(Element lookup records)
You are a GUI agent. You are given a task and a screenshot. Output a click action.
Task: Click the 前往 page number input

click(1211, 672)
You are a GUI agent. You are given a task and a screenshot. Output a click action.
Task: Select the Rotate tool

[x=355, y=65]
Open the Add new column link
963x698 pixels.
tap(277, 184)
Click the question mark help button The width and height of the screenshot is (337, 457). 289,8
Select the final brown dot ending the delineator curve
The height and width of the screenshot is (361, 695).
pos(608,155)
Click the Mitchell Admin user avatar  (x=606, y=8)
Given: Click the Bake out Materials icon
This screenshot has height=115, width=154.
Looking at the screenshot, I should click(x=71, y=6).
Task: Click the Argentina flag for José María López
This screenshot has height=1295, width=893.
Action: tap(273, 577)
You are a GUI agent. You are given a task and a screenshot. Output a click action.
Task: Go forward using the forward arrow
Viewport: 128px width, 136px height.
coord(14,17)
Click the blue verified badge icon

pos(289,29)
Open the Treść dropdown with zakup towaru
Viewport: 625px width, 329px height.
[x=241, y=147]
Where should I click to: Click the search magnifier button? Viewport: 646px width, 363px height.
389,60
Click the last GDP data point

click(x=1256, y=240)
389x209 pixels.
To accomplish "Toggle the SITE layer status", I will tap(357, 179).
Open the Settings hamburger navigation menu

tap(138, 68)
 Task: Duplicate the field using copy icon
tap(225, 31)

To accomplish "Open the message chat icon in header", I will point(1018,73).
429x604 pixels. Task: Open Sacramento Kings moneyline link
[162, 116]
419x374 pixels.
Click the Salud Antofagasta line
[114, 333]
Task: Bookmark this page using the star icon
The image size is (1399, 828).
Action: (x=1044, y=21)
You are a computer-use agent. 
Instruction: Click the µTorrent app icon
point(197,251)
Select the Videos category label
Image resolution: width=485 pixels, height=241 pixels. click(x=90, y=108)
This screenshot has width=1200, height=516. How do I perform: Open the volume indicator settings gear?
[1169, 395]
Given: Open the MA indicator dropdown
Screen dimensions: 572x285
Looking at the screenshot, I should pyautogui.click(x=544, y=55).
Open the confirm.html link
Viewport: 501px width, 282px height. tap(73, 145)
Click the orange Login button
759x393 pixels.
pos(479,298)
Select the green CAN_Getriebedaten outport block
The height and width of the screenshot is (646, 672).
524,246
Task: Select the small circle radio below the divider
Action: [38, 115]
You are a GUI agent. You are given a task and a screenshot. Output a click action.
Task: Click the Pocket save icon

» **What to do**
Count the lines of the records above that contain the word "Open". Reply with the number alone.

» **The output**
8